Task details: The entries below are to be written out again without alteration.

Data for the task:
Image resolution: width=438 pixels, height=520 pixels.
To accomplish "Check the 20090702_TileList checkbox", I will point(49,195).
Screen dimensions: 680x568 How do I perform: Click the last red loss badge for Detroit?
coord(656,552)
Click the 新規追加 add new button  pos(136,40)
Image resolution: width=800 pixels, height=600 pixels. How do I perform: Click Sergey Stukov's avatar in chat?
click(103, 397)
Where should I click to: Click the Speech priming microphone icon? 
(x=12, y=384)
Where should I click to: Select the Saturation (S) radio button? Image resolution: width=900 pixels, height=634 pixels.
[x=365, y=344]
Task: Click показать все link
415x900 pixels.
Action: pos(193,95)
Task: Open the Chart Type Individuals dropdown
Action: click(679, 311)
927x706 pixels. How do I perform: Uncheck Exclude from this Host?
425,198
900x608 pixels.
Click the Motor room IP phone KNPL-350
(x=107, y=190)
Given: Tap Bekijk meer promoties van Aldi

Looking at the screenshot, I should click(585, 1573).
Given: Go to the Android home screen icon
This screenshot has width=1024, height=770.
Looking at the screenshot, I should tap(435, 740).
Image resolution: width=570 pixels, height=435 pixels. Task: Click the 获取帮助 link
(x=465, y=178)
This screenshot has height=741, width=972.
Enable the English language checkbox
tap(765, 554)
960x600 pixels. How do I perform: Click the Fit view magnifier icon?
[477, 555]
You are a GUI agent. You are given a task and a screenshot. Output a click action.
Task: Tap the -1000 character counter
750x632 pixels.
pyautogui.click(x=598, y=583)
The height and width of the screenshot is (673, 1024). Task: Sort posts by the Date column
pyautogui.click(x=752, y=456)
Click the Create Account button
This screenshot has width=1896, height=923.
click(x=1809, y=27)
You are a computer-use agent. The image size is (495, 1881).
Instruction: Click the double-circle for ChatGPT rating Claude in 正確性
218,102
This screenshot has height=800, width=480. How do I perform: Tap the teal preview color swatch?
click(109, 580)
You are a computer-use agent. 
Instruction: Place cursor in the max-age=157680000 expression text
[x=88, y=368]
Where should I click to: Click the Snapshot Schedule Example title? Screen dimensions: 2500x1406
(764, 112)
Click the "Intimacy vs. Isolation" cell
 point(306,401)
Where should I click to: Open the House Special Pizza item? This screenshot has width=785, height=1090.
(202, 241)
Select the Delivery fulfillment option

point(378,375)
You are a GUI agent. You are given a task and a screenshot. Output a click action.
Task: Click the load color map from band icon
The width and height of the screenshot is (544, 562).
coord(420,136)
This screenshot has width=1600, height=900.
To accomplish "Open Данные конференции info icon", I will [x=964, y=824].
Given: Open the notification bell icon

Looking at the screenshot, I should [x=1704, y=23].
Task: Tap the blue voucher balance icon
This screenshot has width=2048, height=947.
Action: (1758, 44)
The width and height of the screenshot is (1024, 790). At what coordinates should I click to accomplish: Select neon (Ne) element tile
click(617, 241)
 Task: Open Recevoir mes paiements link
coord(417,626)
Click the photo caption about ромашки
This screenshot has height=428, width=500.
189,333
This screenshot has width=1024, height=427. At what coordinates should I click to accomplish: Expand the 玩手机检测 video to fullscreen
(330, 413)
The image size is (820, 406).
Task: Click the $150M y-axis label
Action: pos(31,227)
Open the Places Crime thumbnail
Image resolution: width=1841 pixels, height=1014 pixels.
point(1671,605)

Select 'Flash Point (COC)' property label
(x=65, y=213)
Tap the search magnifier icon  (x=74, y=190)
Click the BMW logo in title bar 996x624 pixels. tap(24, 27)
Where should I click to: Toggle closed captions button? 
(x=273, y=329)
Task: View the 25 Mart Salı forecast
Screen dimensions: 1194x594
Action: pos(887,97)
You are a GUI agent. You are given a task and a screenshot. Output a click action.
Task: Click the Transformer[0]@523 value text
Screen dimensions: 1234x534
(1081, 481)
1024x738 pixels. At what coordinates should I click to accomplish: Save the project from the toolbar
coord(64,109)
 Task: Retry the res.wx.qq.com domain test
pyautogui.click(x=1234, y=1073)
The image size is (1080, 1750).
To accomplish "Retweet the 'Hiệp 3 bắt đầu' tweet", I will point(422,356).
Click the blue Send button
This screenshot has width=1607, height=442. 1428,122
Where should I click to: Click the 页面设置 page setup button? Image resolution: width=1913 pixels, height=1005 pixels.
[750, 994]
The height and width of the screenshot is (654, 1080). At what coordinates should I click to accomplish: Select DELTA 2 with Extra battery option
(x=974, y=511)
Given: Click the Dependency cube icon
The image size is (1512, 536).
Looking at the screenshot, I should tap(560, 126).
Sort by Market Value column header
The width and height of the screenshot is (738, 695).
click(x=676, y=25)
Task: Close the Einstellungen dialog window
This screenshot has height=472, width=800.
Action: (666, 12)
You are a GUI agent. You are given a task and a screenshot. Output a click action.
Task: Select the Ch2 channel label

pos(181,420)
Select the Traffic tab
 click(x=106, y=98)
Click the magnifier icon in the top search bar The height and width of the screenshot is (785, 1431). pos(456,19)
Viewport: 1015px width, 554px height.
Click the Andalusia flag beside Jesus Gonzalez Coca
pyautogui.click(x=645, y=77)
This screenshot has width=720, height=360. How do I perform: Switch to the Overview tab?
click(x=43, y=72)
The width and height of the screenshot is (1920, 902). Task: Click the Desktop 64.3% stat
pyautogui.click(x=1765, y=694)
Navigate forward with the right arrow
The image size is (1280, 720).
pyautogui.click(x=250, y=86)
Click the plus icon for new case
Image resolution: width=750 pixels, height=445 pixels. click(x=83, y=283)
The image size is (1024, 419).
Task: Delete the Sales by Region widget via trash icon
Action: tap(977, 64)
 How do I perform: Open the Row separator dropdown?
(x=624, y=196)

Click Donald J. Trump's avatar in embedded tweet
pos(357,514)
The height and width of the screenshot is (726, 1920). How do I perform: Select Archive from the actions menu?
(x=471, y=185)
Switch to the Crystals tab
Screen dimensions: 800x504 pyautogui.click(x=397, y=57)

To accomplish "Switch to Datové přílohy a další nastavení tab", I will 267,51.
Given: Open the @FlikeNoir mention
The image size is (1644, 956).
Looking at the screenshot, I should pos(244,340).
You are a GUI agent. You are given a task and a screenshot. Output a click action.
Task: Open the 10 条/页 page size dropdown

Answer space:
Image resolution: width=438 pixels, height=520 pixels.
To accomplish "Check the 20090702_TileList checkbox", I will point(49,195).
Screen dimensions: 680x568 How do I perform: Click the last red loss badge for Detroit?
coord(656,552)
Click the 新規追加 add new button  pos(136,40)
Image resolution: width=800 pixels, height=600 pixels. How do I perform: Click Sergey Stukov's avatar in chat?
click(103, 397)
Where should I click to: Click the Speech priming microphone icon? 
(x=12, y=384)
Where should I click to: Select the Saturation (S) radio button? Image resolution: width=900 pixels, height=634 pixels.
[x=365, y=344]
Task: Click показать все link
415x900 pixels.
Action: pos(193,95)
Task: Open the Chart Type Individuals dropdown
Action: click(679, 311)
927x706 pixels. How do I perform: Uncheck Exclude from this Host?
425,198
900x608 pixels.
Click the Motor room IP phone KNPL-350
(x=107, y=190)
Given: Tap Bekijk meer promoties van Aldi

Looking at the screenshot, I should click(585, 1573).
Given: Go to the Android home screen icon
This screenshot has width=1024, height=770.
Looking at the screenshot, I should tap(435, 740).
Image resolution: width=570 pixels, height=435 pixels. Task: Click the 获取帮助 link
(x=465, y=178)
This screenshot has height=741, width=972.
Enable the English language checkbox
tap(765, 554)
960x600 pixels. How do I perform: Click the Fit view magnifier icon?
[477, 555]
You are a GUI agent. You are given a task and a screenshot. Output a click action.
Task: Tap the -1000 character counter
750x632 pixels.
pyautogui.click(x=598, y=583)
The height and width of the screenshot is (673, 1024). Task: Sort posts by the Date column
pyautogui.click(x=752, y=456)
Click the Create Account button
This screenshot has width=1896, height=923.
click(x=1809, y=27)
You are a computer-use agent. The image size is (495, 1881).
Instruction: Click the double-circle for ChatGPT rating Claude in 正確性
218,102
This screenshot has height=800, width=480. How do I perform: Tap the teal preview color swatch?
click(109, 580)
You are a computer-use agent. 
Instruction: Place cursor in the max-age=157680000 expression text
[x=88, y=368]
Where should I click to: Click the Snapshot Schedule Example title? Screen dimensions: 2500x1406
(764, 112)
Click the "Intimacy vs. Isolation" cell
 point(306,401)
Where should I click to: Open the House Special Pizza item? This screenshot has width=785, height=1090.
(202, 241)
Select the Delivery fulfillment option

point(378,375)
You are a GUI agent. You are given a task and a screenshot. Output a click action.
Task: Click the load color map from band icon
The width and height of the screenshot is (544, 562).
coord(420,136)
This screenshot has width=1600, height=900.
To accomplish "Open Данные конференции info icon", I will [x=964, y=824].
Given: Open the notification bell icon

Looking at the screenshot, I should [x=1704, y=23].
Task: Tap the blue voucher balance icon
This screenshot has width=2048, height=947.
Action: (1758, 44)
The width and height of the screenshot is (1024, 790). At what coordinates should I click to accomplish: Select neon (Ne) element tile
click(617, 241)
 Task: Open Recevoir mes paiements link
coord(417,626)
Click the photo caption about ромашки
This screenshot has height=428, width=500.
189,333
This screenshot has width=1024, height=427. At what coordinates should I click to accomplish: Expand the 玩手机检测 video to fullscreen
(330, 413)
The image size is (820, 406).
Task: Click the $150M y-axis label
Action: pos(31,227)
Open the Places Crime thumbnail
Image resolution: width=1841 pixels, height=1014 pixels.
point(1671,605)

Select 'Flash Point (COC)' property label
(x=65, y=213)
Tap the search magnifier icon  (x=74, y=190)
Click the BMW logo in title bar 996x624 pixels. tap(24, 27)
Where should I click to: Toggle closed captions button? 
(x=273, y=329)
Task: View the 25 Mart Salı forecast
Screen dimensions: 1194x594
Action: pos(887,97)
You are a GUI agent. You are given a task and a screenshot. Output a click action.
Task: Click the Transformer[0]@523 value text
Screen dimensions: 1234x534
(1081, 481)
1024x738 pixels. At what coordinates should I click to accomplish: Save the project from the toolbar
coord(64,109)
 Task: Retry the res.wx.qq.com domain test
pyautogui.click(x=1234, y=1073)
The image size is (1080, 1750).
To accomplish "Retweet the 'Hiệp 3 bắt đầu' tweet", I will point(422,356).
Click the blue Send button
This screenshot has width=1607, height=442. 1428,122
Where should I click to: Click the 页面设置 page setup button? Image resolution: width=1913 pixels, height=1005 pixels.
[750, 994]
The height and width of the screenshot is (654, 1080). At what coordinates should I click to accomplish: Select DELTA 2 with Extra battery option
(x=974, y=511)
Given: Click the Dependency cube icon
The image size is (1512, 536).
Looking at the screenshot, I should tap(560, 126).
Sort by Market Value column header
The width and height of the screenshot is (738, 695).
click(x=676, y=25)
Task: Close the Einstellungen dialog window
This screenshot has height=472, width=800.
Action: (666, 12)
You are a GUI agent. You are given a task and a screenshot. Output a click action.
Task: Select the Ch2 channel label

pos(181,420)
Select the Traffic tab
 click(x=106, y=98)
Click the magnifier icon in the top search bar The height and width of the screenshot is (785, 1431). pos(456,19)
Viewport: 1015px width, 554px height.
Click the Andalusia flag beside Jesus Gonzalez Coca
pyautogui.click(x=645, y=77)
This screenshot has width=720, height=360. How do I perform: Switch to the Overview tab?
click(x=43, y=72)
The width and height of the screenshot is (1920, 902). Task: Click the Desktop 64.3% stat
pyautogui.click(x=1765, y=694)
Navigate forward with the right arrow
The image size is (1280, 720).
pyautogui.click(x=250, y=86)
Click the plus icon for new case
Image resolution: width=750 pixels, height=445 pixels. click(x=83, y=283)
The image size is (1024, 419).
Task: Delete the Sales by Region widget via trash icon
Action: tap(977, 64)
 How do I perform: Open the Row separator dropdown?
(x=624, y=196)

Click Donald J. Trump's avatar in embedded tweet
pos(357,514)
The height and width of the screenshot is (726, 1920). How do I perform: Select Archive from the actions menu?
(x=471, y=185)
Switch to the Crystals tab
Screen dimensions: 800x504 pyautogui.click(x=397, y=57)

To accomplish "Switch to Datové přílohy a další nastavení tab", I will 267,51.
Given: Open the @FlikeNoir mention
The image size is (1644, 956).
Looking at the screenshot, I should pos(244,340).
You are a GUI agent. You are given a task and a screenshot. Output a click action.
Task: Open the 10 条/页 page size dropdown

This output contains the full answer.